[DATA EXTRACT Boundary: Start]
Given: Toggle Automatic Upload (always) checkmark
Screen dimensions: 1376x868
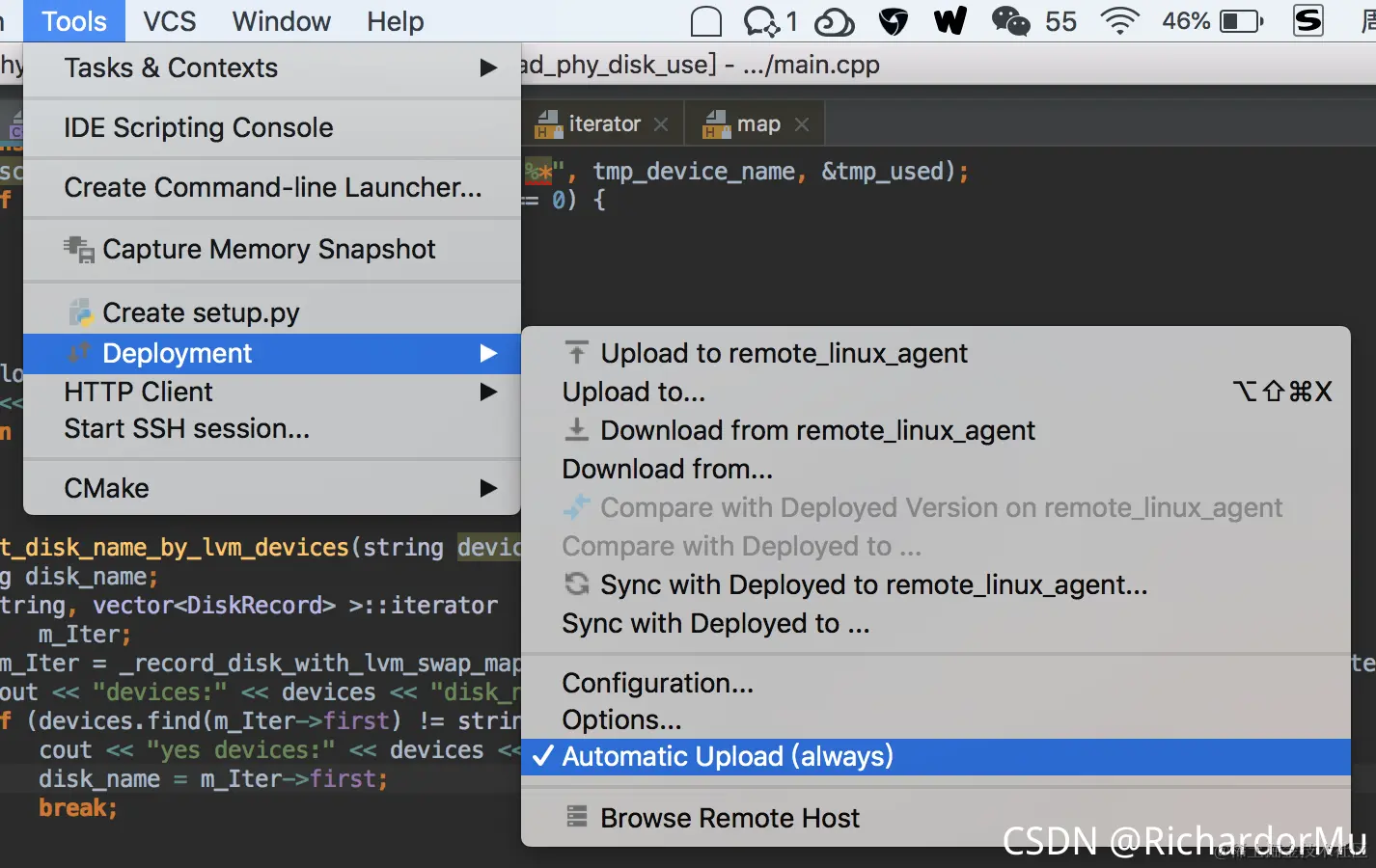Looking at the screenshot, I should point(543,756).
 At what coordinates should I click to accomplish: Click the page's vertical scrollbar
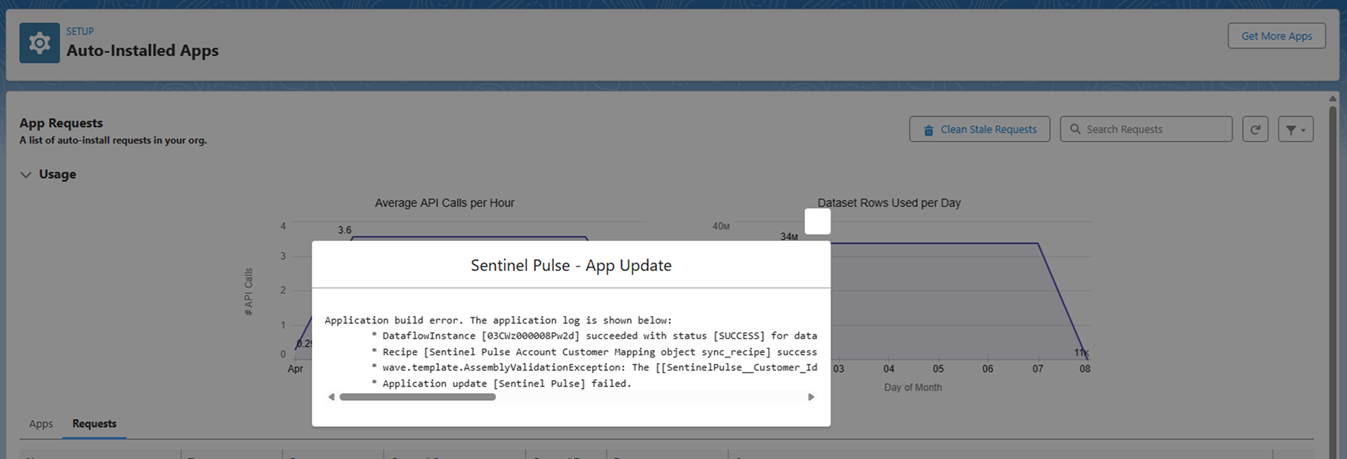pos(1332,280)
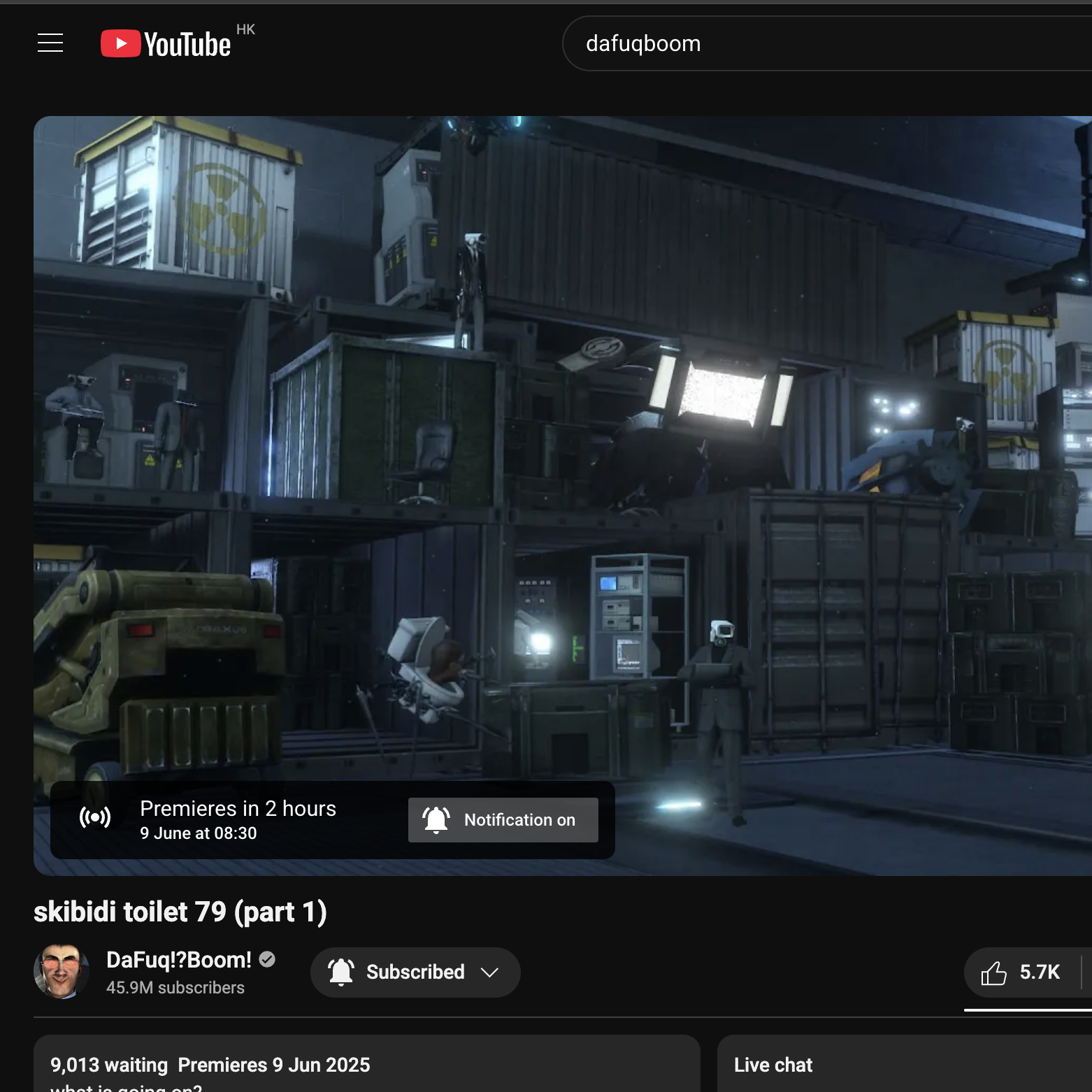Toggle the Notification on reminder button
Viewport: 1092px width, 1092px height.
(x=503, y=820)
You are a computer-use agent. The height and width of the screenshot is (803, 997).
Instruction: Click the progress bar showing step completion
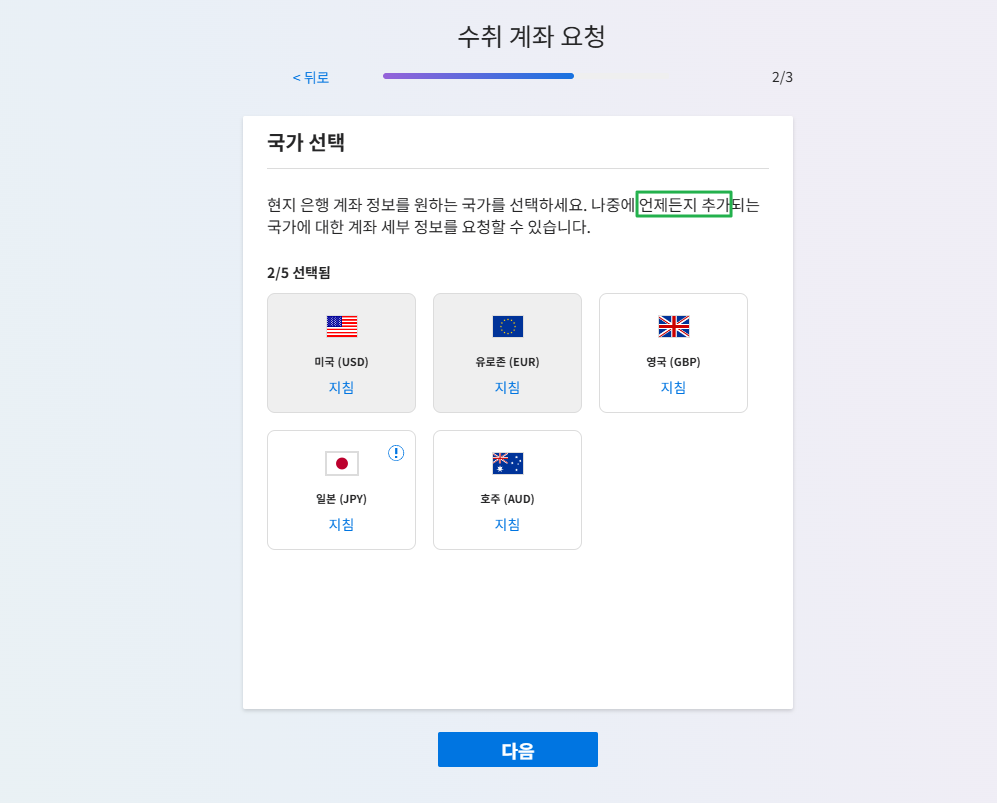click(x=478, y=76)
[DATA EXTRACT Boundary: End]
[DATA EXTRACT Boundary: Start]
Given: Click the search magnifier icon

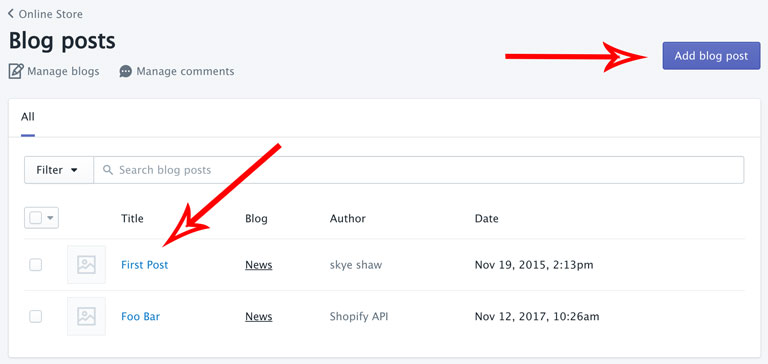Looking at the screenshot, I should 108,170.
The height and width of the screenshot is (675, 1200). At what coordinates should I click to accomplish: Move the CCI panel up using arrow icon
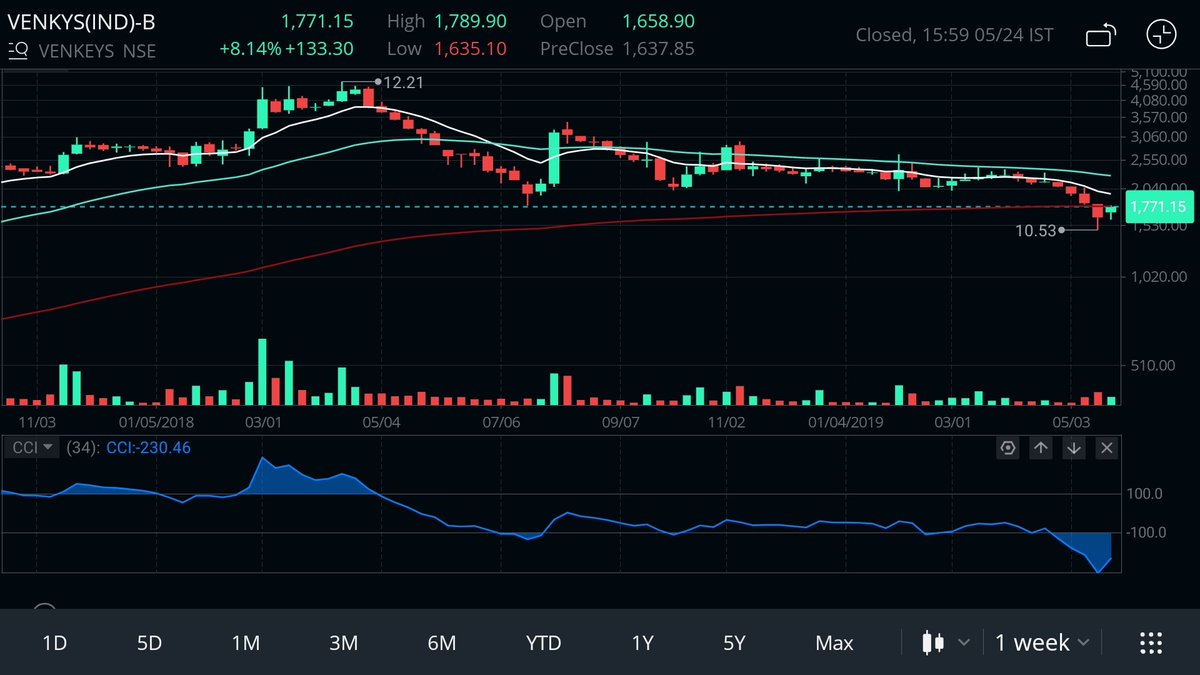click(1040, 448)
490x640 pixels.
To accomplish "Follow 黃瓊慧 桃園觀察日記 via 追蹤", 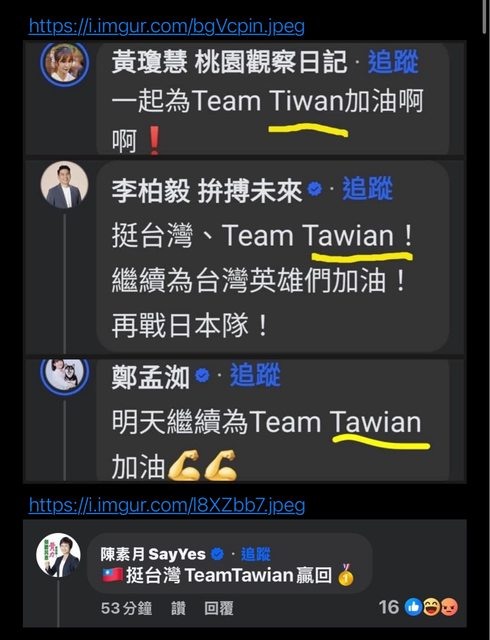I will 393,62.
[DATA EXTRACT Boundary: End]
[DATA EXTRACT Boundary: Start]
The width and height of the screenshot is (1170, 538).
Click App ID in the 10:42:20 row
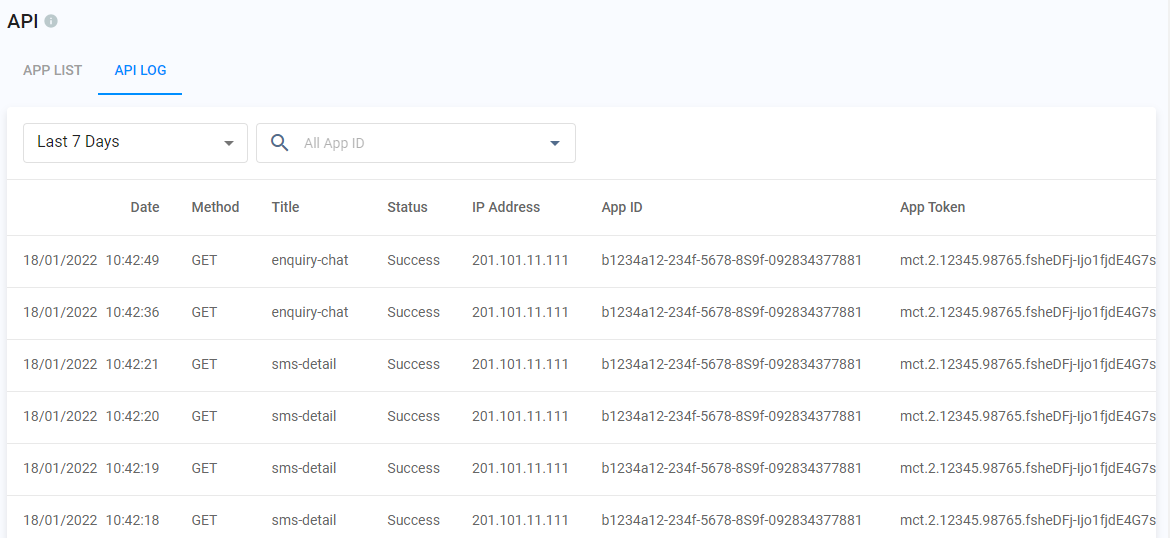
[DATA EXTRACT Boundary: End]
→ **ASSIGNMENT**: Only the lines above from the one with "The width and" through the one with "Click App ID in the 10:42:20 row" should be duplicated, character for character.

→ **PROBLEM SOLUTION**:
The width and height of the screenshot is (1170, 538).
Click App ID in the 10:42:20 row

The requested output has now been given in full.